Balina köpekbalığı(Rhincodon typus) – en çok büyük balıkşu anda dünya okyanuslarının enginliğinde yaşayanlardan. Devasa vücudunun büyüklüğü, okyanus faunasının bu temsilcisiyle daha önce karşılaşmamış olan herkesi şaşırtabilir.

Bir balina köpekbalığının ağırlığı 12 tona ulaşıyor, ancak en çok olduğunu iddia eden bilim adamları var. büyük bireyler 20 tondan fazla ağırlığa sahip olabilir. Böyle bir vücut ağırlığıyla balina köpekbalığının uzunluğu ortalama 11-12 metreye karşılık gelir.

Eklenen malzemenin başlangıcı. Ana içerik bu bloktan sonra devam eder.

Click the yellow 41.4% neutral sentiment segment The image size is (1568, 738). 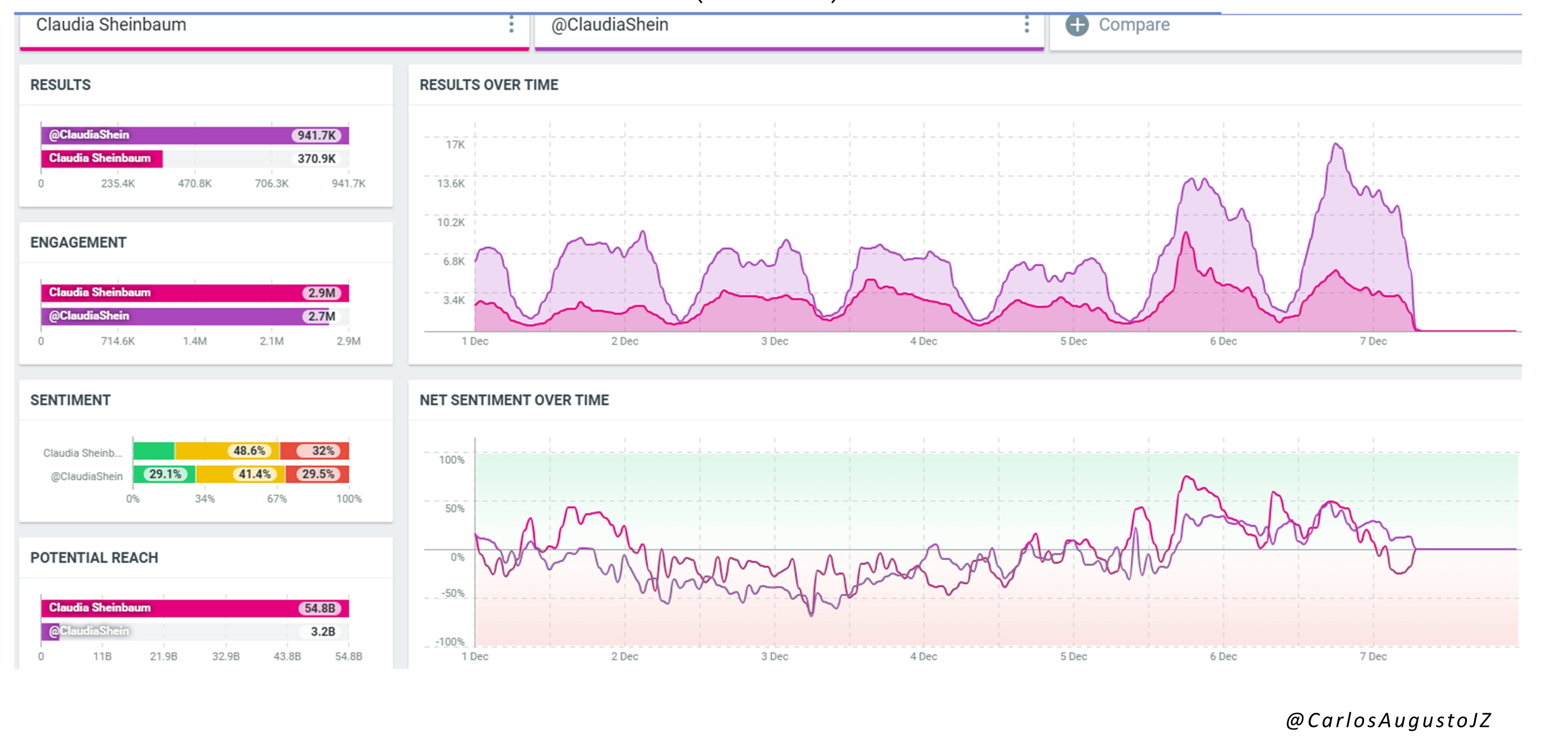(240, 474)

Bu türün temsilcileri yaşıyor ılık sular bu nedenle dünyanın okyanusları uzun zamandır balina köpekbalığı yalnızca tropik denizlerin enginlerinde dolaşan denizcilerin hikayelerinden biliniyordu.
İnsanlar abartma eğiliminde olduğundan denizcilerin bu konudaki bilgileri dev balık Deniz canavarlarıyla ilgili efsanelerin ortaya çıkmasına pekala katkıda bulunmuş olabilir.

Zoologlar ilk kez 1828'de Güney Afrika kıyılarında bu balığı ayrıntılı olarak inceleme fırsatı buldular. O zaman ilk kez 4,5 metre uzunluğunda bir köpekbalığı zıpkınlandı. Bu sıcağı seven yaratıklar çoğunlukla Filipin Adaları açıklarında, Güney Kaliforniya kıyılarında ve Küba sularında bulunabilir. Büyük balina köpekbalığı esas olarak üst katmanlar okyanus suları (bilim adamları bu tür balıklara pelajik, yani yüzeye yakın yaşayanlar diyorlar).

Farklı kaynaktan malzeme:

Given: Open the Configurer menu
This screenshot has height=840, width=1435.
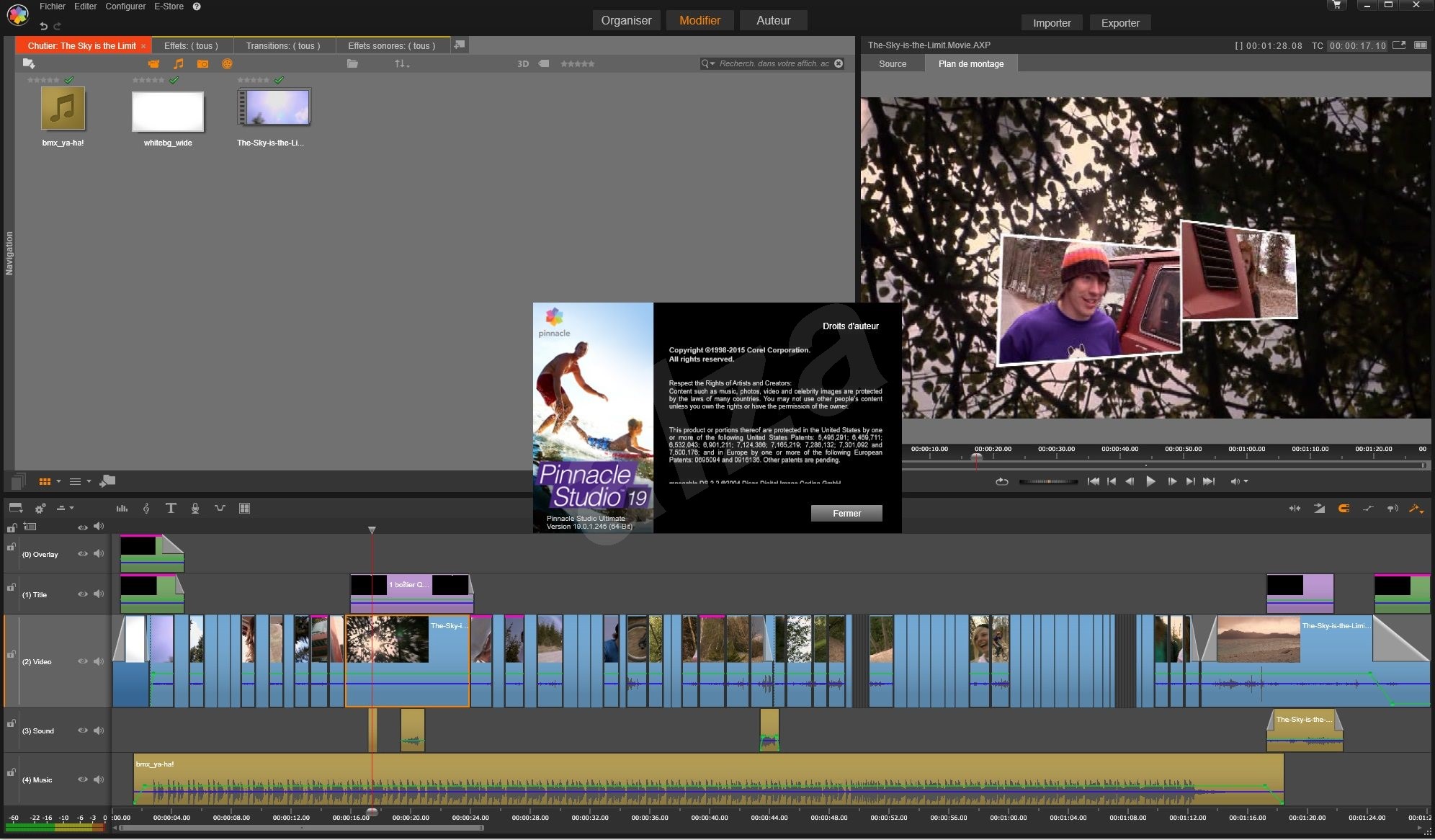Looking at the screenshot, I should point(125,6).
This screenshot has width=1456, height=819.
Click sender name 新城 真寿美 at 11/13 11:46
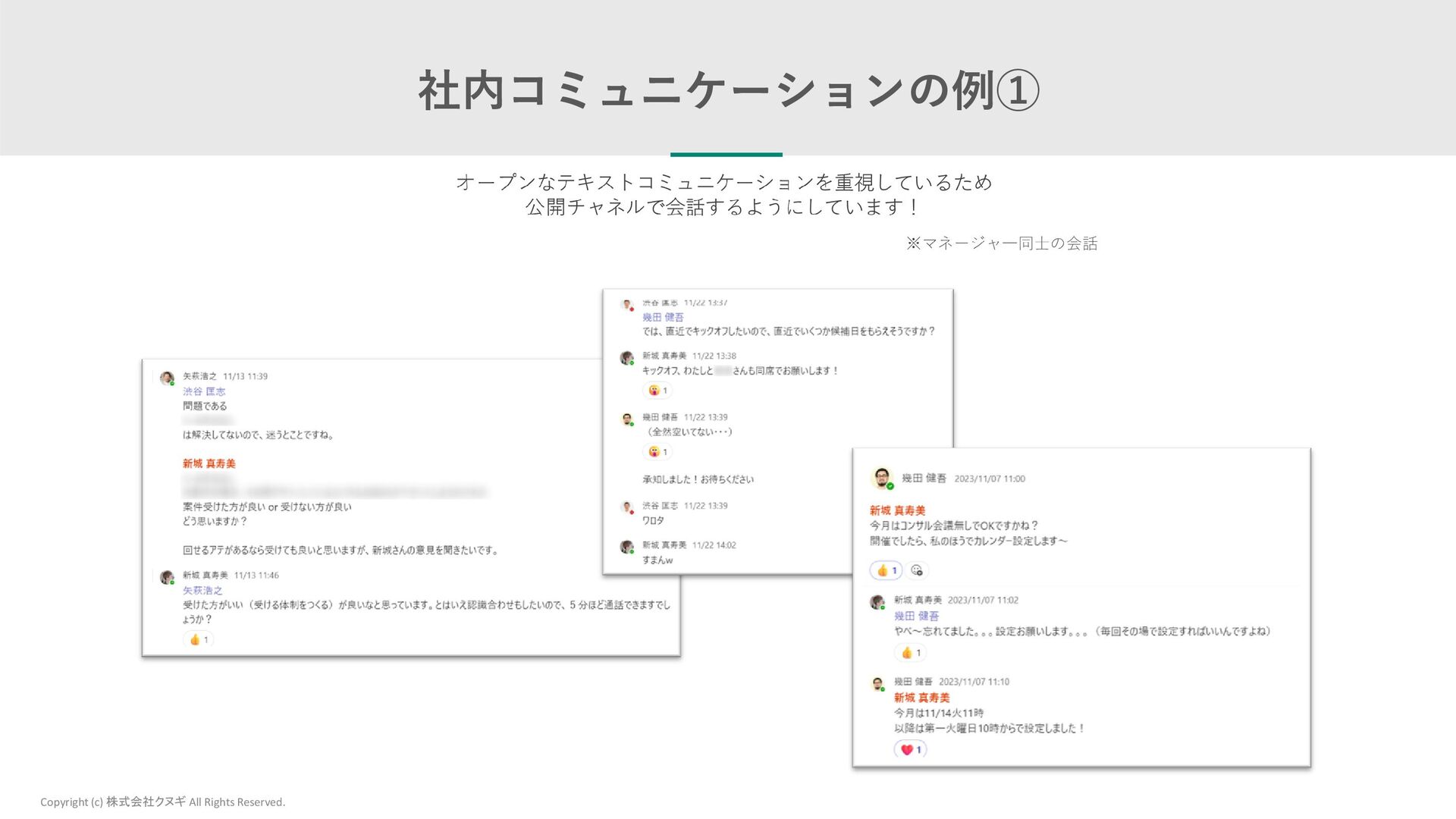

Balina köpekbalığının güçlü ve ağır bir gövdesi, nispeten küçük bir kafası ve her iki yanında beş adet bulunan devasa solungaç yarıkları vardır. Vücut genellikle koyu gri veya kahverengi renk ve bazı yerlerde düzenli şeritler halinde sıralanan çok sayıda beyaz veya sarımsı renk tonuyla kaplıdır.

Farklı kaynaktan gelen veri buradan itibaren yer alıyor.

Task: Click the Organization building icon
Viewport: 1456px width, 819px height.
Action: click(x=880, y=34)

Balina köpekbalığının üremesi hakkında neredeyse hiçbir bilgi yoktur. Yumurtlayarak ürediği biliniyordu, ancak köpek balıklarının henüz dişinin rahmindeyken yumurtadan çıktıkları ve daha sonra kapalı bir "kapsül" içinde gelişimlerine devam ettikleri ancak yakın zamanda keşfedildi. Bu kapsüller son derece nadirdir ve aslında bulunan tek örnek Meksika Körfezi'nde yakalanan bir köpekbalığı yumurtasıdır. Boyutları alışılmadık derecede büyüktü - neredeyse 70 cm uzunluğunda ve 40 cm çapında.

Cahil bir kişi kolaylıkla balina köpekbalığını kaynak olarak sınıflandırabilir. artan tehlike. Ancak müthiş görünümüne ve çok büyük boyutlarına rağmen bu balık, insanlar veya diğer canlılar için herhangi bir tehlike oluşturmaz. Yalnızca küçük okyanus canlılarıyla beslenir - plankton, kabuklular ve küçük okul balıkları.
Balık, avını yakalamak için ağzını genişçe açar (çapı bir buçuk metreye ulaşan ve yukarıdaki fotoğrafta gösterilen) ve emer. deniz suyu planktonla birlikte.

Saygın boyutlara sahip, Doğal düşmanlar Doğada balina köpekbalığı yoktur. Suda saatte 5 km'yi aşmayan bir hızla yüzüyor, çevresinde olup bitenlere dikkat etmiyor, bu nedenle tüplü dalgıçlar onunla fotoğraf çekmeyi seviyor. Videoda bu okyanus devinin nasıl davrandığını görebilirsiniz. doğal çevre bir yaşam alanı.